梅寶回家,一跳躍進沙發,想:愛情這東西真是緣分,征婚的沒成,倒遇到一個李默然,這才叫有心栽花花不開,無心插柳柳成蔭呢。癡癡地想著和李默然的各種幸福可能。
後來,和李默然,從陌生人到朋友到戀人,用了極短的時間,從一杯茶的溫馨到肆無忌憚的快樂,幸福就張揚得沒了樣子。而喬妮徹底不見了蹤影,隻偶爾打個電話,跟梅寶無限誇張和白馬王子的浪漫愛情,梅寶問她去哪裏抓來的白馬王子。她隻說緣分緣分在街上撿的。然後問梅寶的白馬王子怎麼得來的。梅寶就笑:我真的是從街上撿的。喬妮就啊呸一聲扣了電話。
喬妮和梅寶決定在情人節這天把各自的白馬王子拽出來現身,地點定在開張不久的光線搏擊俱樂部。
當喬妮拉著她的白馬王子出現在光線搏擊俱樂部門口時,梅寶的嘴巴張得像極了幹渴在岸上的魚,喬妮的白馬王子,不正是肖南麼,天哪,喬妮該不會也去征婚中介所登記了吧,她的肖南,千萬不要是一個騎著白馬的大灰狼哦。
喬妮捂了一把梅寶的嘴巴:你張那麼大嘴幹什麼?不怕冷風鑽進去?
梅寶見喬妮一臉的幸福,不忍說破,想這是喬妮精心準備的情人節之夜,自己還是不要敗了她的興,一切隻等這個夜晚過後再說吧。
買票進搏擊館,換上特製的熒光服,梅寶突兀說:我們交換一下夥伴怎麼樣?
喬妮斜了浩淼的眼睛:你該不會是想跟我搶肖南吧?
梅寶想,鬼才跟你搶呢,我不過是替你警告一下他而已。嘴巴卻說:就是跟你搶,考驗一下他不更好。

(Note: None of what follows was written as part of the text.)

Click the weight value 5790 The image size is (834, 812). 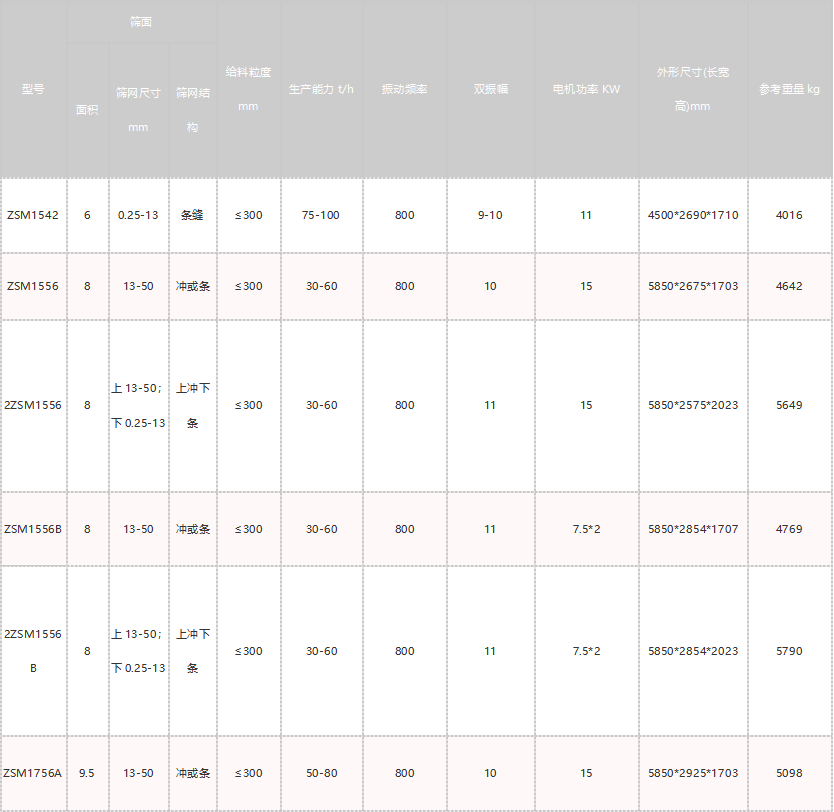pos(789,651)
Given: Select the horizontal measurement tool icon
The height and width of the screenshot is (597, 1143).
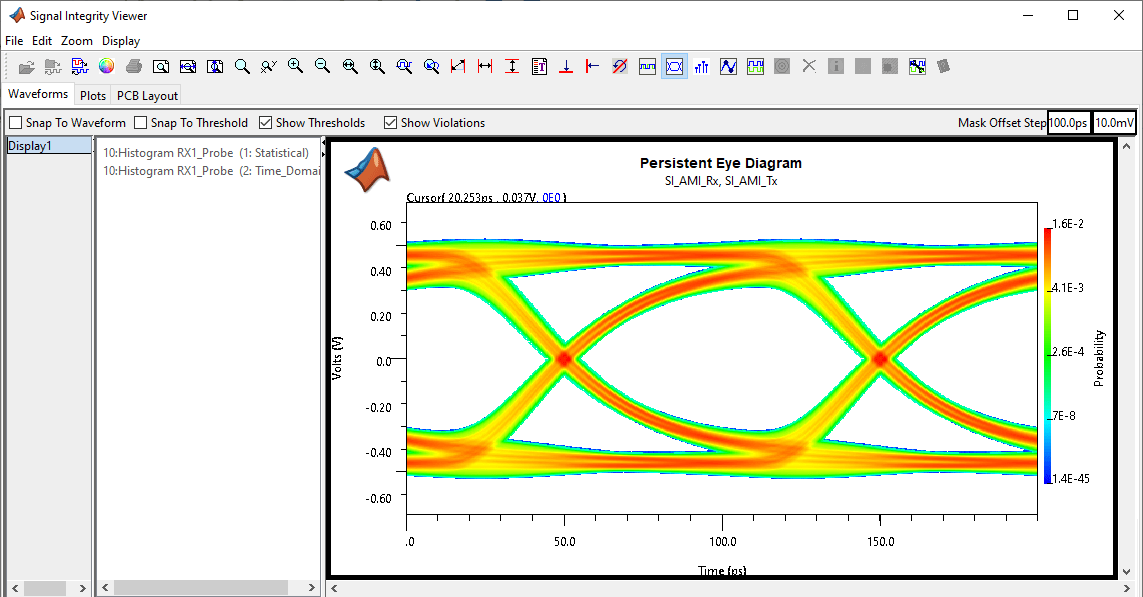Looking at the screenshot, I should 485,66.
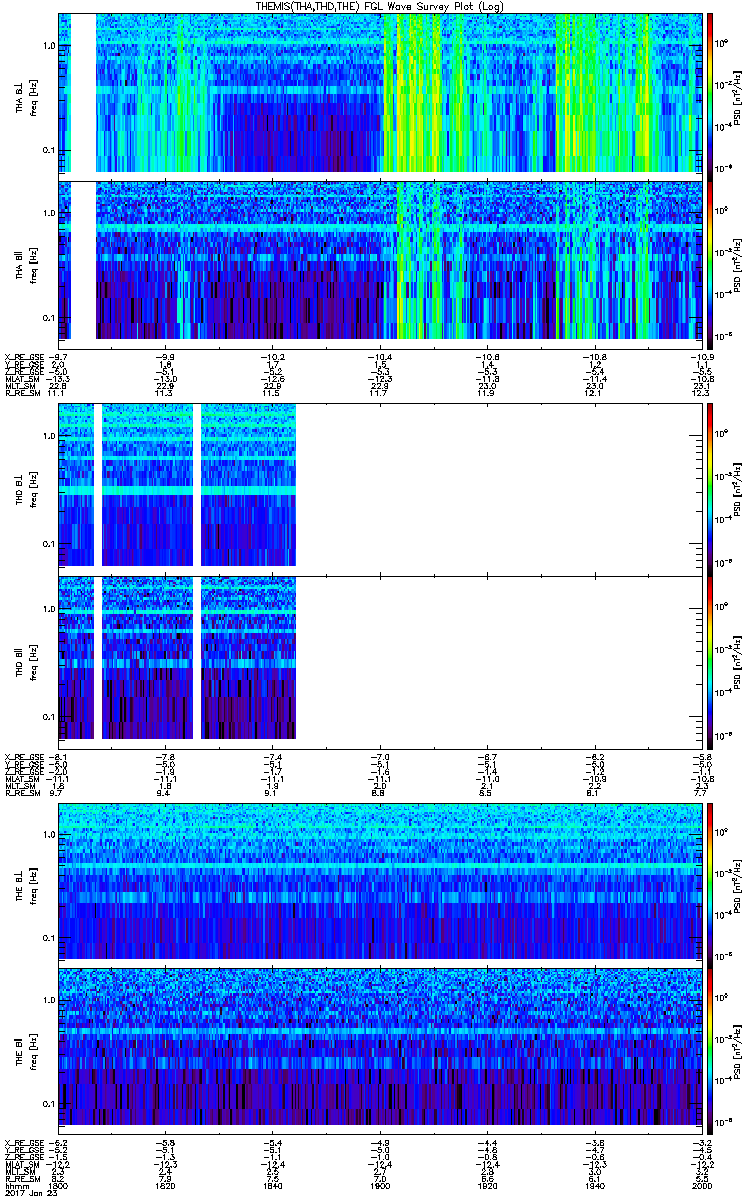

場內響起了電子模擬的槍炮轟鳴,電子煙霧也彌漫起來,梅寶拽了肖南的衣服一下說:入場了。在模擬的碉堡之間,梅寶拽著肖南旋轉,防止李默然和喬妮擊中自己身上的要害點,四個要害點在特製遊戲服上是四個紅色的亮點,若被對手的激光槍擊中一次,有幾秒鍾不能動,被擊中四次後就必須在場內的能量站加能量,時間耽誤多了陣地就會被對手搶去。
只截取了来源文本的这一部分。